Déclaration du Dr Denis Mukwege et de Louise Arbour, ancien Haut Commissaire des Nations Unies aux droits de l'homme, à l'occasion du 10e anniversaire de la publication du Rapport Mapping

Bukavu, le 1er octobre 2020 - Déclaration du Dr Denis Mukwege et de Louise Arbour, ancienne Haut-Commissaire des Nations Unies aux droits de l'homme, à l'occasion du 10e anniversaire de la publication du Rapport Mapping - Publié initialement en français dans Le Monde

Depuis 25 ans, la République démocratique du Congo (RDC) est plongée dans une profonde crise politique et sécuritaire, qui constitue toujours une menace sérieuse pour la paix et la sécurité internationales. Les guerres combinées à des cycles de violence et de représailles ont donné lieu à l'une des plus graves crises humanitaires des temps modernes, avec un lourd bilan humain : des millions de victimes ont été tuées ou déplacées, et des centaines de milliers de femmes ont été violées.

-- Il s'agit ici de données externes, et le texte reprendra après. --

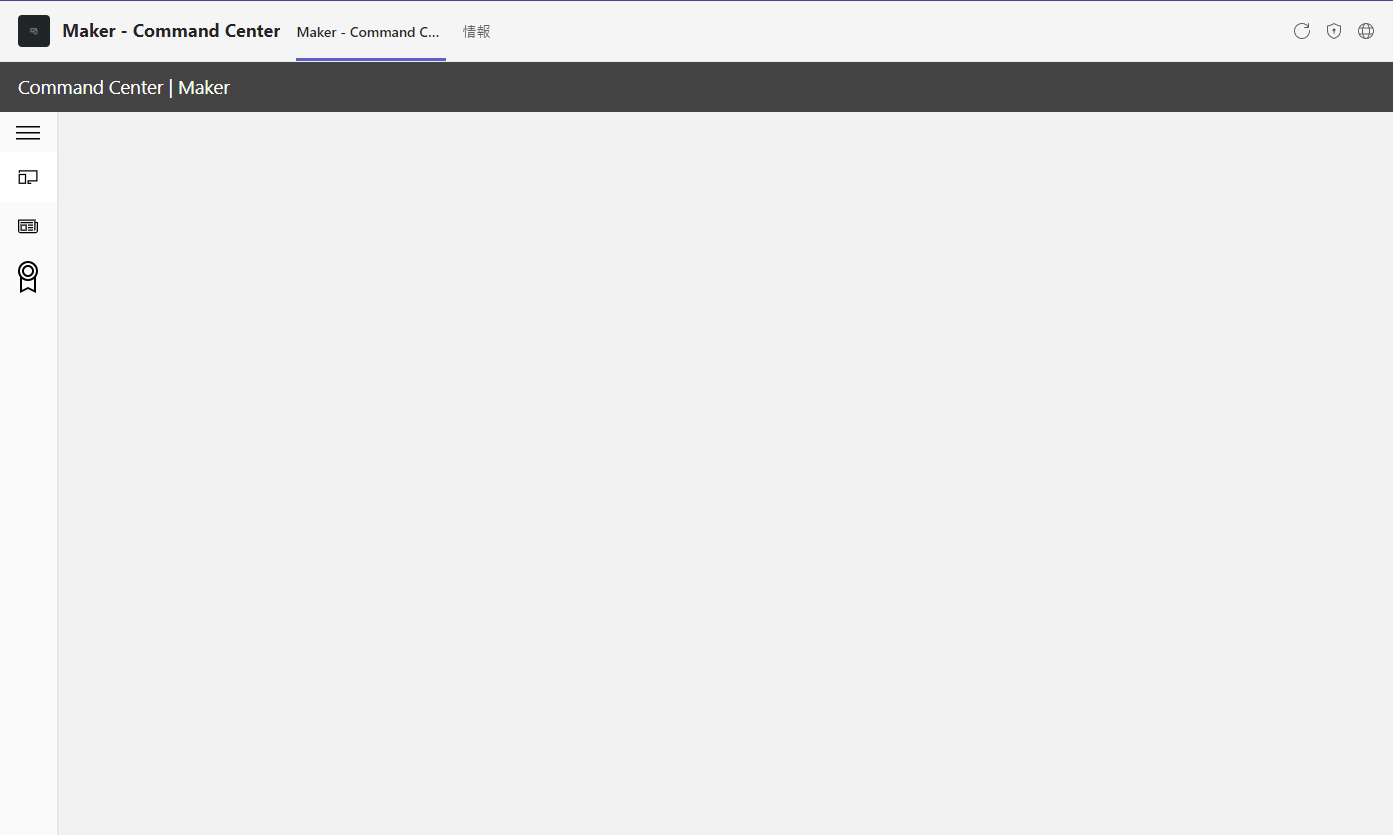This screenshot has height=835, width=1393.
Task: Open the selected overview screen icon in sidebar
Action: click(28, 177)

Les diverses tentatives d'instaurer la paix en RDC ont toutes porté en elles les germes de nouveaux conflits en privilégiant les solutions politiques à court terme aux solutions durables. La justice a été sacrifiée sur l'autel de la paix et l'indiscipline s'est installée dans les forces de sécurité et de défense en accordant des promotions à ceux qui auraient dû répondre de leurs actes devant des tribunaux nationaux ou internationaux. Cela a eu des conséquences désastreuses pour la protection des civils et a sapé les efforts visant à instaurer un État de droit.

Les auteurs et les instigateurs des crimes les plus graves continuent de bénéficier de l'impunité. C'est la raison pour laquelle ces massacres et ces viols se sont reproduits, et cela explique aussi en grande partie pourquoi de telles atrocités se produisent régulièrement, même aujourd'hui.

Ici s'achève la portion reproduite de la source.